[Stored data]
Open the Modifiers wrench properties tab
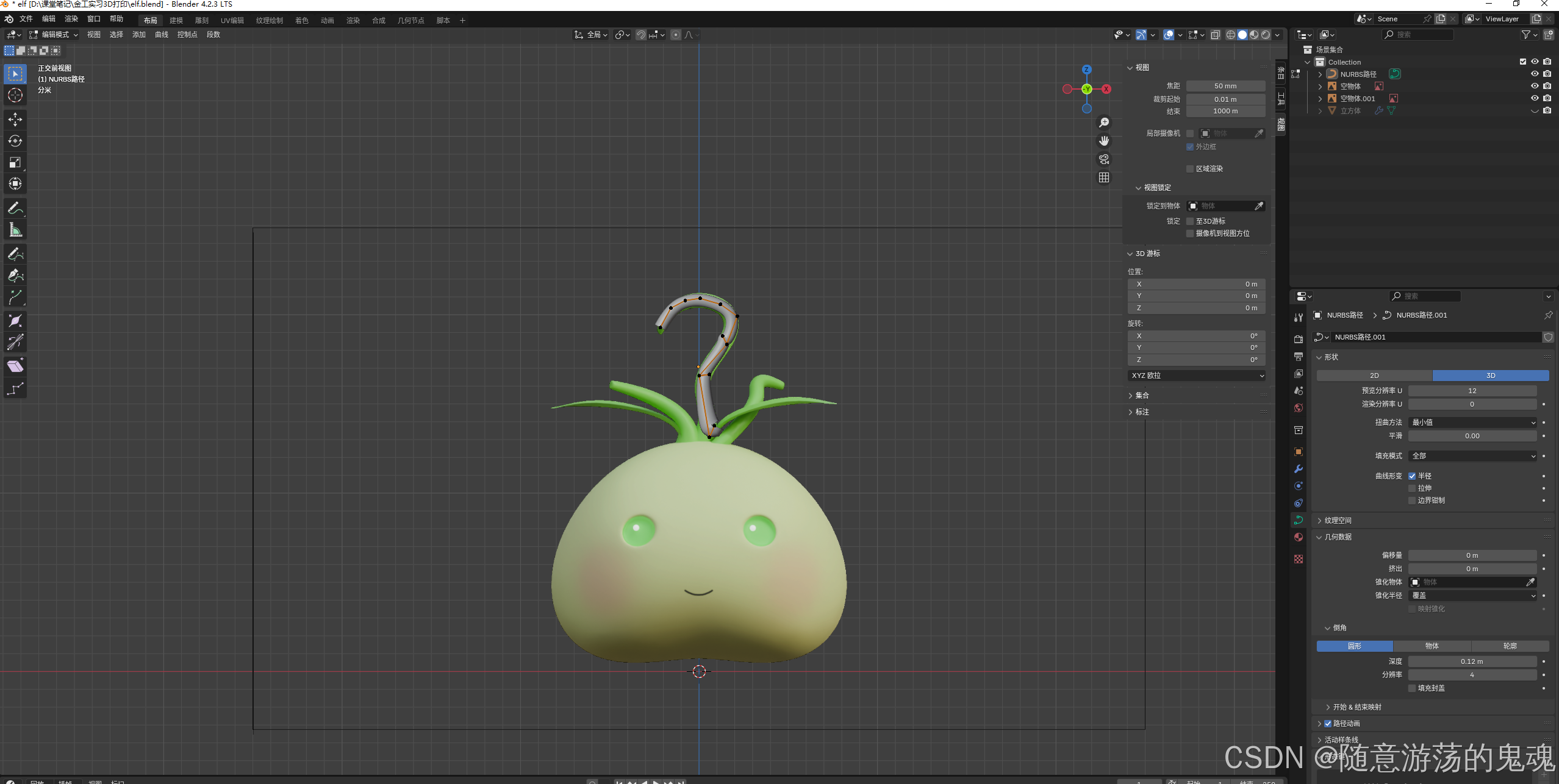 coord(1299,469)
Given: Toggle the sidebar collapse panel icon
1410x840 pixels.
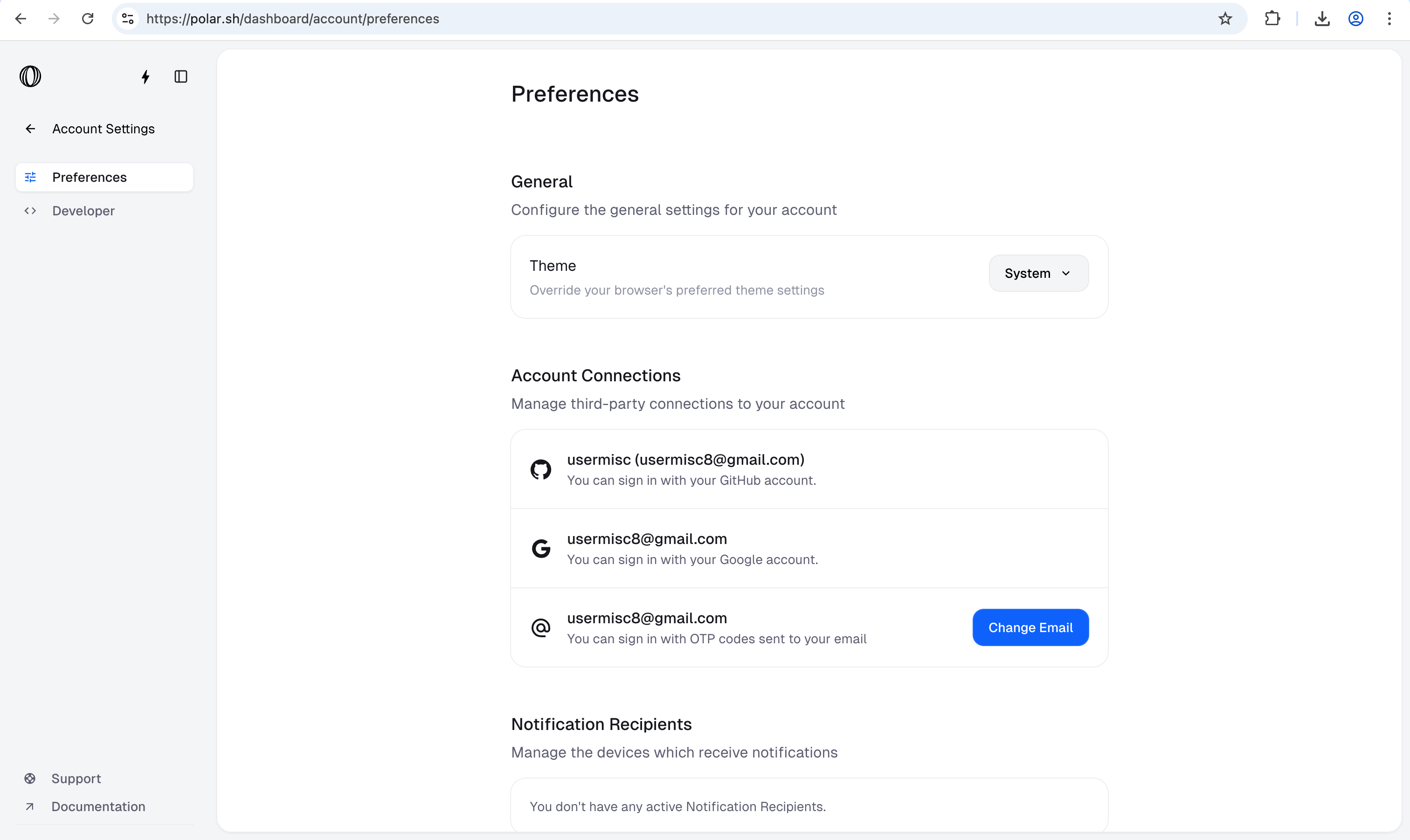Looking at the screenshot, I should click(x=180, y=77).
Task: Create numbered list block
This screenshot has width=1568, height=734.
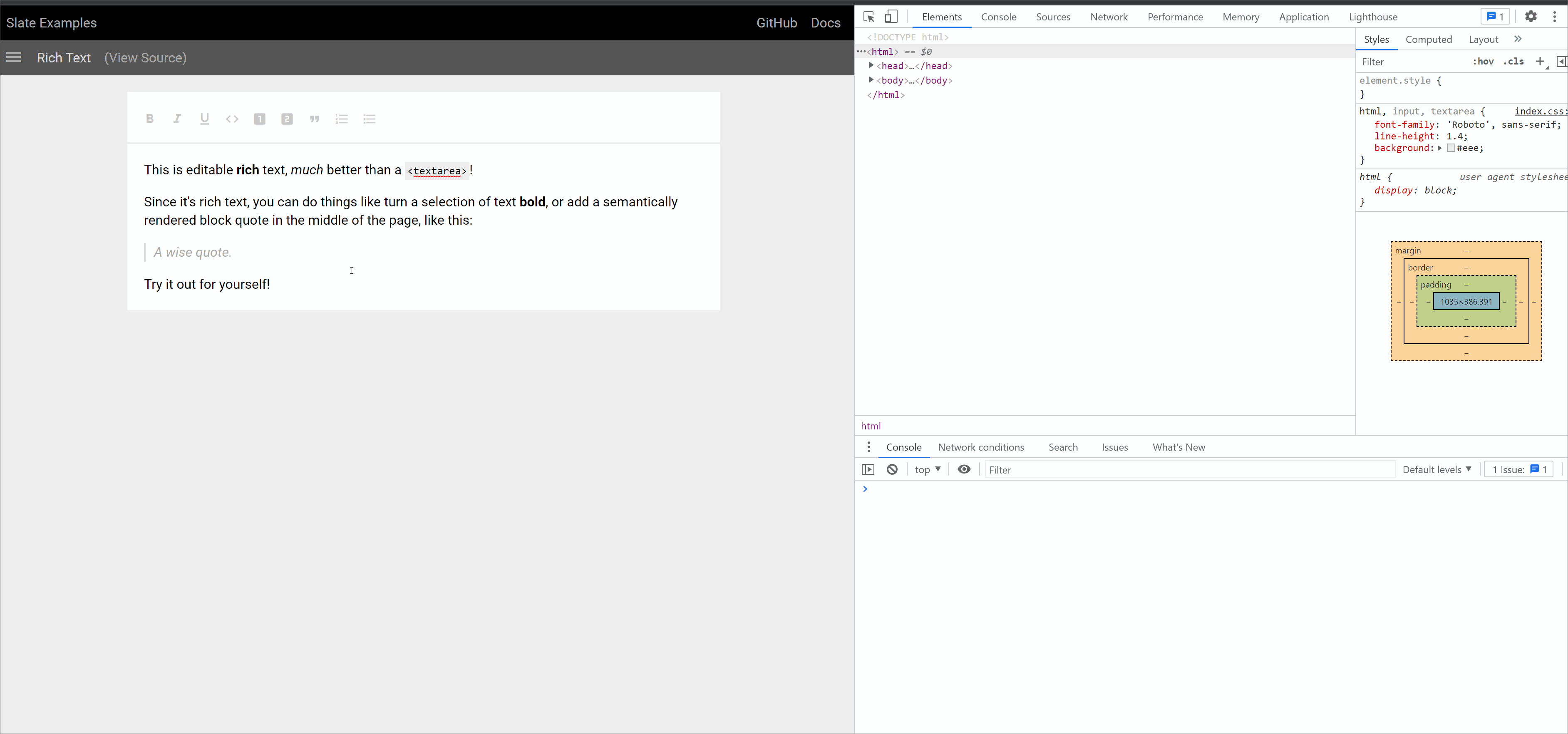Action: coord(342,119)
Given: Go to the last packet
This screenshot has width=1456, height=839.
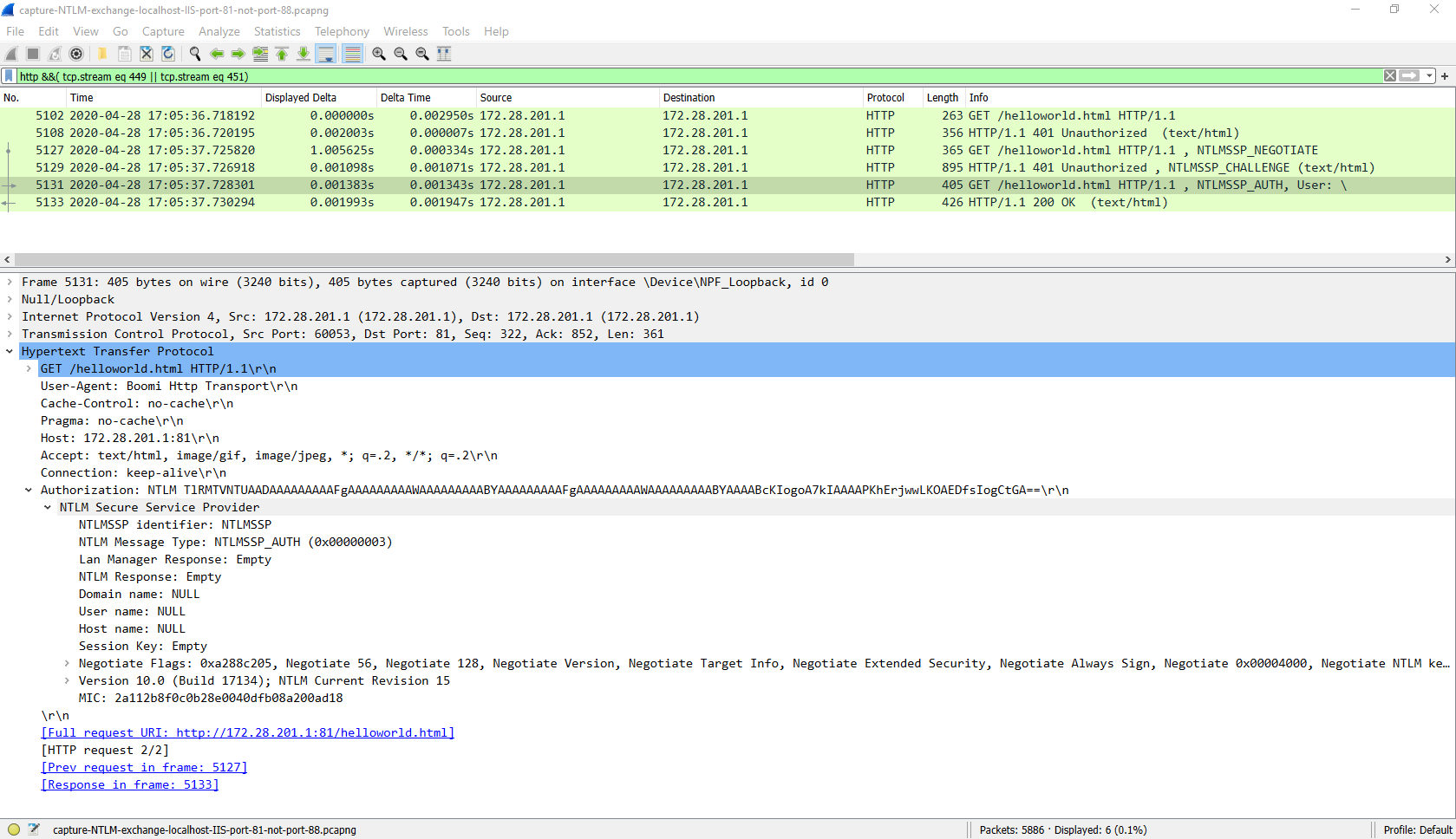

◆ **Task objective**:
Omitting all images, retype each line of the records precisely.

◆ **Expected output**:
Open the Modifiers wrench properties tab
 coord(1299,469)
Given: Toggle the sidebar collapse panel icon
1410x840 pixels.
Looking at the screenshot, I should click(x=180, y=77).
Task: Create numbered list block
This screenshot has width=1568, height=734.
Action: coord(342,119)
Given: Go to the last packet
This screenshot has width=1456, height=839.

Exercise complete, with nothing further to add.